■ **SET PROBLEM**
Pick out each line in the rows below that contains the word "what", and copy those lines.

** START OF DATA FOR THE TASK **

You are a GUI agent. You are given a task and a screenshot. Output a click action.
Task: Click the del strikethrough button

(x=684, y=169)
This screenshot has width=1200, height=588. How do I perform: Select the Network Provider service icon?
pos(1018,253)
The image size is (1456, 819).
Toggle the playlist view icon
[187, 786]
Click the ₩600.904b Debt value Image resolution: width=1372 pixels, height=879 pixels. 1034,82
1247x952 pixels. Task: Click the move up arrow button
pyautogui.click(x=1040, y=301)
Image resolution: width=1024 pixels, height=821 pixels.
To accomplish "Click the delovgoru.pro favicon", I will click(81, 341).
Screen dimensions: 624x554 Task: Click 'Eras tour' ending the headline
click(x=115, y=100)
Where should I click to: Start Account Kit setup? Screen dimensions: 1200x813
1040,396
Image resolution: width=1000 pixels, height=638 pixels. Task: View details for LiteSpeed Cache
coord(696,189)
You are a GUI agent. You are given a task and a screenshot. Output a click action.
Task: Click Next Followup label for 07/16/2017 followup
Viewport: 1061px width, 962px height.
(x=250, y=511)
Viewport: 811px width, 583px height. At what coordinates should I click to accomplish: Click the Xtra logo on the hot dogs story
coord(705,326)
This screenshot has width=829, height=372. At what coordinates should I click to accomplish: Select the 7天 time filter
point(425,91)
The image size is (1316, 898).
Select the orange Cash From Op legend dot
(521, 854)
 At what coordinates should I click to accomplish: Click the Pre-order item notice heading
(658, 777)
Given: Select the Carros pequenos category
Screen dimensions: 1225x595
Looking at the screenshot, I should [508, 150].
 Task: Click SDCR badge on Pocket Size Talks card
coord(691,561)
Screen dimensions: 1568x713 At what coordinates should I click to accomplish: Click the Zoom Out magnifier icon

** END OF DATA FOR THE TASK **

■ **EXERCISE RESPONSE**
Viewport: 811px width, 583px height. At what coordinates should I click to accomplish: Click the Xtra logo on the hot dogs story
This screenshot has width=829, height=372. At what coordinates should I click to accomplish: Select the 7天 time filter
 At what coordinates should I click to accomplish: Click the Pre-order item notice heading
Screen dimensions: 1568x713 At what coordinates should I click to accomplish: Click the Zoom Out magnifier icon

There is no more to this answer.